袁宏道正在为刚刚不小心说错了话懊恼,他在脑海中思索了半天,隐隐约约觉得当初韩林修是说韩濯在青冥关,又记得不是。袁宏道现在脑子里已经晕乎乎的,不知道刚刚那一句是覃荣在诈他。他不敢确定自己的记忆是不是出了什么错,回道:“大概是殿下记错了,陛下说是在苍溪山的,至于韩林修谋逆的目的是什么,这也不是臣该想的问题,殿下又什么想要知道的,就去问宗亲府吧。”
“身为大统领,这场谋逆还是发生在宫内,你说你不该知道贼子谋逆所图所谋,那你应该知道什么?”
袁宏道暗暗掐了一把自己的大腿,真的是多说多错,也不知道今天的覃荣是种什么邪了,非要和自己过不去。
再往后,覃荣问一句,袁宏道就答一句,七八分是不知道,他心中时时刻刻记着千万不要把皇帝交代给自己的事情说漏了嘴。他却不知醉酒的人自制力最是差劲,越是想着不要把什么说出口,往往都能把心中所感所想说出口,以至于他一个不小心说出了清余的事情还不自知。

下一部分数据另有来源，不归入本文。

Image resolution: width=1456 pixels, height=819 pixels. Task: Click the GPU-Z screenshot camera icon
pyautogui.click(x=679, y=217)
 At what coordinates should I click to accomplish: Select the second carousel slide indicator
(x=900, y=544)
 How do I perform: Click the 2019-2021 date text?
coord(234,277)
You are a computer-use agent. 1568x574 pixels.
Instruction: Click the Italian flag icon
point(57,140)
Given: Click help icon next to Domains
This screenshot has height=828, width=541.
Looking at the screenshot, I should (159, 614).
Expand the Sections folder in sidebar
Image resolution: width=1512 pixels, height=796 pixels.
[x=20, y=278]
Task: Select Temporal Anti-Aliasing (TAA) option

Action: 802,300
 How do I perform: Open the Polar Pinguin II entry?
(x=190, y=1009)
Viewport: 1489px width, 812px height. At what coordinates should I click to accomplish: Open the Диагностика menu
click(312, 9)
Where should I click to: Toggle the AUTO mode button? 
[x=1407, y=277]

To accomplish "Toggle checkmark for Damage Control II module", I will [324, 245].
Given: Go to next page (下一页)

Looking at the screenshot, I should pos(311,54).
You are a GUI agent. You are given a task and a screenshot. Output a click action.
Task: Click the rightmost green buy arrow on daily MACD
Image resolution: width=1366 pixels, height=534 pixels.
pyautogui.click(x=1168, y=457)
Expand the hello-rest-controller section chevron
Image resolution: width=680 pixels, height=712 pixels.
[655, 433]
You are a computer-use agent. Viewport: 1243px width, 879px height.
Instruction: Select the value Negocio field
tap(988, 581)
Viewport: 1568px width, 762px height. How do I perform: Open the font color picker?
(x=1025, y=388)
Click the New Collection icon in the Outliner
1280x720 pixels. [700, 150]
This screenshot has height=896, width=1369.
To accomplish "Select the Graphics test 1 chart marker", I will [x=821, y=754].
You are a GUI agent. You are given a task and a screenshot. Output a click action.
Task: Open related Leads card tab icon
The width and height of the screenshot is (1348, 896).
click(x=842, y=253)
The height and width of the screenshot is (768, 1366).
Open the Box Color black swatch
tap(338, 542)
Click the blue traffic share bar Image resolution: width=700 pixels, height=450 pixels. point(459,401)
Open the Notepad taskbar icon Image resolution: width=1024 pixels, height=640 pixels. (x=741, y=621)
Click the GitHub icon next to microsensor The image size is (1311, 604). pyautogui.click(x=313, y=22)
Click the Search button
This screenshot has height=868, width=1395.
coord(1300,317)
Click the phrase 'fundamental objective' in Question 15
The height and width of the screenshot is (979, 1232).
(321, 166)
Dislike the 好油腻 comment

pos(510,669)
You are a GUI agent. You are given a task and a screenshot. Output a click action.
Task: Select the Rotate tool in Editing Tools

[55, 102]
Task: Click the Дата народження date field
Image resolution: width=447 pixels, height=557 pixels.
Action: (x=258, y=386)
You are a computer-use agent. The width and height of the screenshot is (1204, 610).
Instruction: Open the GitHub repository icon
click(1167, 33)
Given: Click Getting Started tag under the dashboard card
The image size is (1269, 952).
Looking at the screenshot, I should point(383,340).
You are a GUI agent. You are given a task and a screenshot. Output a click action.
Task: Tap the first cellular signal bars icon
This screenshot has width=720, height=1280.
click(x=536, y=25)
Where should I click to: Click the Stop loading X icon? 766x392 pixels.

一个莫名其妙多出来的少年,还和韩濯在一处。袁宏道想不明白的东西,覃荣却能立刻明白。他和皇后明里暗里找了覃祯十几年的功夫都寻不到覃祯,后来的种种迹象使他不得不相信当年的那个谣言。谣言说当年宫中来了一位很有才华的公子,那场大火中那位公子带着覃祯走了,至于后来被送出宫的的那个孩子,不过是皇帝从民间寻来的寻常人家的孩子。
“清余?”覃荣在雪中喃喃自语道:“覃祯,会是你吗?你终究还是要回来了。